Heck, that’s just basic biology! Wasn’t that little snafu from one of the second season Dr. Pulaski episodes. I liked her character, but the writers never seemed to work as hard on her lines as Dr. Crusher. Then again, splitting hairs with the original particle of the week show is probably a losing proposition.
Your talking to someone who memorized Star Trek encyclopedias as a kid. I’m as dyed in the wool of a trekkie as you can get without wearing costumes, going to conventions and learning Klingon (though I do have to stop myself from wishing people qapla’ and earning mystified looks).
Yeah, it’s one thing to be scientifically illiterate. That’s mere ignorance. But to be unable to keep track of your own show or film’s underpinnings is just plain lazy or stupid.
My guilty pleasure, the new Russell T Davies era Doctor Who, constantly torments me. But how could I say no to David Tennant? I’m watching the Matt Smith incarnation on the fumes of pure loyalty and the last season episode The Doctor’s Wife. Every once in a while the show is as good as it used to be, but overall it’s fallen a long, long way since An Unearthly Child. One thing I’m certain of is that Neil Gaiman needs to do his national duty and become a regular writer for the show. I wonder if the BBC would consider instituting conscription…

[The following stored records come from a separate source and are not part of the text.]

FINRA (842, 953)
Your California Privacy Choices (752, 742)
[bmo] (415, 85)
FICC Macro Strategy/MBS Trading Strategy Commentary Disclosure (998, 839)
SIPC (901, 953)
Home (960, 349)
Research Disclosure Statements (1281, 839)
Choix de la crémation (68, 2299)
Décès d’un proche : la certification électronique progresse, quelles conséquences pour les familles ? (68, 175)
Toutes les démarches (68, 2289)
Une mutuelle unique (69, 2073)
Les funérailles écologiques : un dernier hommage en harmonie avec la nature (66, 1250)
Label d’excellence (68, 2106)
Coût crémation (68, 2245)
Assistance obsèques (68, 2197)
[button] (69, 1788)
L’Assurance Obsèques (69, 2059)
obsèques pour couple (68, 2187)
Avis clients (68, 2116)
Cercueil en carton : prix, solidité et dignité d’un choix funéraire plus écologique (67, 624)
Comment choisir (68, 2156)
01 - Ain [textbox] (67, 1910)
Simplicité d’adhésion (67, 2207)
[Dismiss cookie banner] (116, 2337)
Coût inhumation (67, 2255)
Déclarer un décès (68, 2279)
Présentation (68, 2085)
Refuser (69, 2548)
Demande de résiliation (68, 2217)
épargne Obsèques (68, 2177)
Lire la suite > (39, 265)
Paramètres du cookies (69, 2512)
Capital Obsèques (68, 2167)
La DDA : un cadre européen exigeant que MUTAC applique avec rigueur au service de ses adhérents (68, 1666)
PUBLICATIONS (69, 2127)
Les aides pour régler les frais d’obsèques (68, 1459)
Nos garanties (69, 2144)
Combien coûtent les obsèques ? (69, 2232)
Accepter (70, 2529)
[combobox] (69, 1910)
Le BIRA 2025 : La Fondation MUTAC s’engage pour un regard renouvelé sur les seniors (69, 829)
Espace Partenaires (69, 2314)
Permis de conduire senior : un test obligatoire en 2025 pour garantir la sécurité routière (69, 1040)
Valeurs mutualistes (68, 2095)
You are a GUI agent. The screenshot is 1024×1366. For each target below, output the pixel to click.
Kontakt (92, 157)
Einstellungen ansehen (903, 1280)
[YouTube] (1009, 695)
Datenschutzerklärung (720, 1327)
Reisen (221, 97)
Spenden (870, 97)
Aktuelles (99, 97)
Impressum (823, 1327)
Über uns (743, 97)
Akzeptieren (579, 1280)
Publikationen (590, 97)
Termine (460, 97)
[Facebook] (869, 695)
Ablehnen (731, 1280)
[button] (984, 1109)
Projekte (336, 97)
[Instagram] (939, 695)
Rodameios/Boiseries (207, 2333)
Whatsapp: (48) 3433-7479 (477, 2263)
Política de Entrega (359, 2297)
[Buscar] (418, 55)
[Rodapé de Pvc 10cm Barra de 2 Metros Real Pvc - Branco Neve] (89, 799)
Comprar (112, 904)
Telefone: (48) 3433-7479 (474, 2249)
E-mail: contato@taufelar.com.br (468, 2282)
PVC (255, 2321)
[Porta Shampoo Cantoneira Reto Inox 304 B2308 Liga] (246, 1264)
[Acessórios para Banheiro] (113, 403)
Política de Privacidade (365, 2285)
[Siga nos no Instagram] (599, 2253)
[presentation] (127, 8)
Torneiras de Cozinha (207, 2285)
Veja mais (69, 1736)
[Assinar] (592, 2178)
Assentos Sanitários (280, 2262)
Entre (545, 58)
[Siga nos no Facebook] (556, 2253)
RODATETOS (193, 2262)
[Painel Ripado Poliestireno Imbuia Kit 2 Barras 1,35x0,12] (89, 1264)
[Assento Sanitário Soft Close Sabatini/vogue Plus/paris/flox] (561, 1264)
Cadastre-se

Is this a standalone novel or the beginning of a series? I ask because so often book 1 doesn’t say book 1, and I promised myself I wouldn’t start YET ANOTHER incomplete series. If this is a standalone, I’d love to check it out. If it’s a series, I’ll put it on my list for when it’s complete.
Many of the things Ms.Bobet says about the inhabitants of her world, how they got there, what they must do to leave that world, and the absence of permanence of it all, were also considered and brilliantly written about in a novel called Haiku, by Andrew Vachss, published in 2009. He’s better known as the author of the Burke books. Run, don’t walk, to get your hands on a copy, if you like Ms. Bobet’s work.
pancakes_after_midnight: It’s a standalone, yes. Whole story in a box. :)
(And John, thanks again for having me!)
I don’t know if the author is reading the comments at this late date, but the library only just got the book in… and AMAZING. Beautiful, lyrical, and powerful. I will find _someone_ on my book gift list (my own shelves being far too full) to buy it for.